澳大利亚悉尼新南威尔士大学Vlado Perkovic研究团队领衔的一项临床试验研究了卡格列净(Canagliflozin)对2型糖尿病肾病的疗效。该研究成果发表在2019年出版的《NEJM》杂志上。

研究证实全球范围内2型糖尿病是导致肾衰竭的主要原因，但长期有效的治疗方法很少。在心血管试验中，探索性结果表明钠-葡萄糖协同转运蛋白2(SGLT2)抑制剂可以改善2型糖尿病患者的肾病转归。

在这项双盲随机比对试验中，研究组指定2型糖尿病合并蛋白尿的慢性肾病患者每日口服100毫克剂量的SGLT2抑制剂Canagliflozin或安慰剂。要求所有患者估测的肾小球滤过率(GFR)在30至90毫升以内/ min / 1.73 m²体表面积，蛋白尿（白蛋白[mg]与肌酐[g]的比例）在300以上至5000之间，并接受肾素-血管紧张素系统阻断治疗。

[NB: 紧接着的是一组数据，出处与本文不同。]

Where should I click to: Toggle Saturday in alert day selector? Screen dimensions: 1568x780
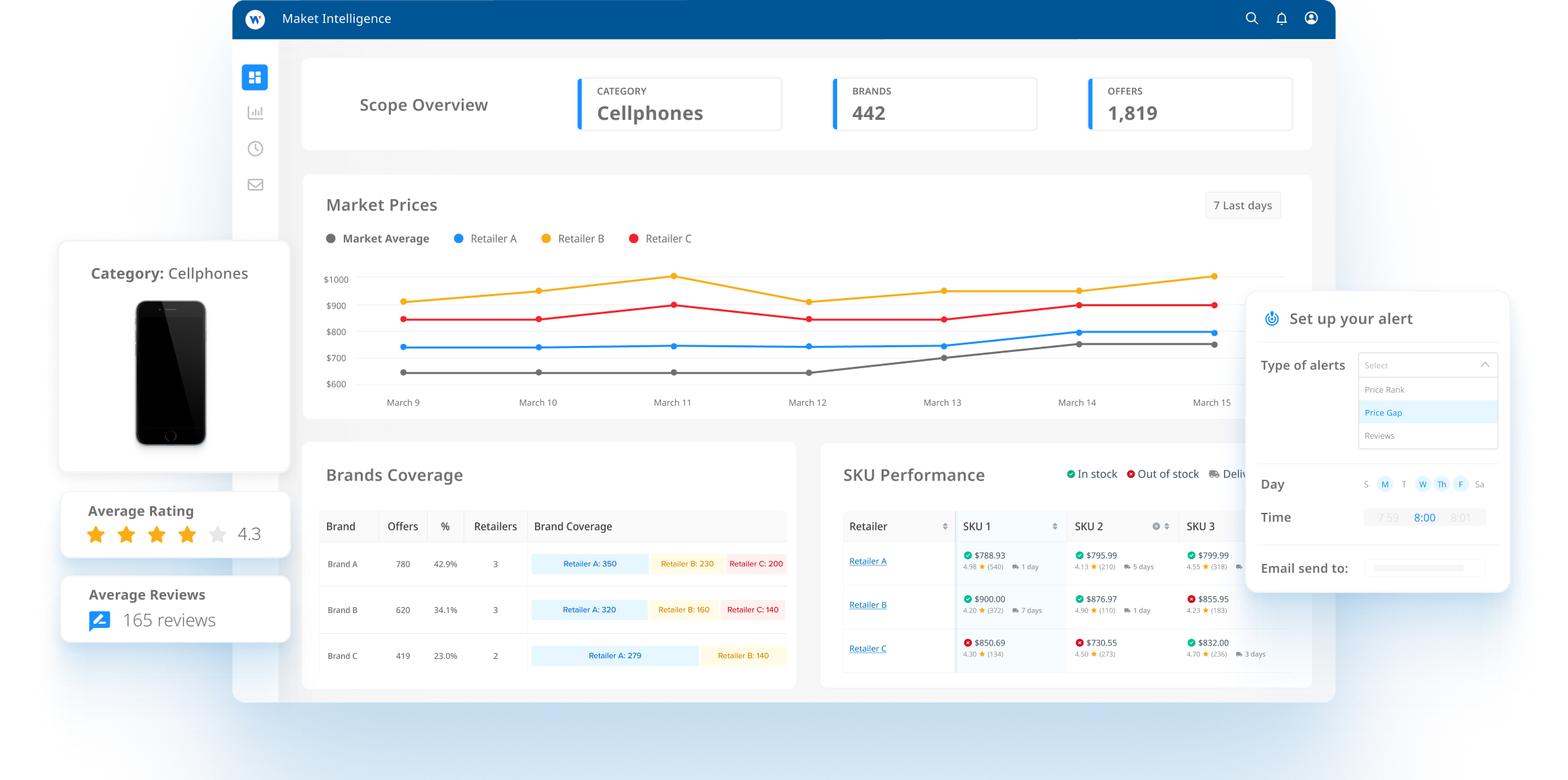[x=1479, y=485]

前期研究得到的是包括终末期肾病(透析、移植或持续GFR < 15 ml / min / 1.73 m²)，血清肌酐水平增加一倍，或死于肾病或心血管疾病在内的复合性结果。对预先指定的次级研究进行了分层测试。在对数据进行有计划地间断分析及安全监测委员会的建议下，该试验提前停止。当时，4401名患者进入随机分组，平均随访时间为2.62年。Canagliflozin组主要结果的相对风险比安慰剂组低30%，1000例病人随访年的事件发生率分别为43.2和61.2 (风险比0.70; 95%置信区间[CI]，0.59~0.82; P = 0.00001)。终末期肾病、肌酐水平倍增或因肾脏死亡等肾脏特异性复合终点的相对风险降低34% (风险比0.66; 95% CI, 0.53~0.81; P < 0.001)，终末期肾病的相对风险降低32% (风险比0.68; 95% CI, 0.54~0.86; P = 0.002)。Canagliflozin组心血管死亡、心肌梗死或中风 (风险比，0.80; 95% CI, 0.67~0.95, P=0.01)及心衰住院治疗 (危险比0.61; 95% CI, 0.47~0.80; P<0.001)的风险也较低。截肢和骨折的发生率没有显著差异。在2型糖尿病和肾病患者中，Canagliflozin组肾衰竭和心血管事件的风险低于安慰剂组，中位随访时间2.62年。

附：英文原文

Title: Canagliflozin and Renal Outcomes in Type 2 Diabetes and Nephropathy

Author:Vlado Perkovic, M.B., B.S., Ph.D., Meg J. Jardine, M.B., B.S., Ph.D., Bruce Neal, M.B., Ch.B., Ph.D., Severine Bompoint, B.Sc., Hiddo J.L. Heerspink, Pharm.D., Ph.D., David M. Charytan, M.D., Robert Edwards, M.P.H., Rajiv Agarwal, M.D., George Bakris, M.D., Scott Bull, Pharm.D., Christopher P. Cannon, M.D., George Capuano, Ph.D., Pei-Ling Chu, Ph.D., Dick de Zeeuw, M.D., Ph.D., Tom Greene, Ph.D., Adeera Levin, M.D., Carol Pollock, M.B., B.S., Ph.D., David C. Wheeler, M.D., Yshai Yavin, M.B., Ch.B., Hong Zhang, M.D., Ph.D., Bernard Zinman, M.D., Gary Meininger, M.D., Barry M. Brenner, M.D., and Kenneth W. Mahaffey, M.D. 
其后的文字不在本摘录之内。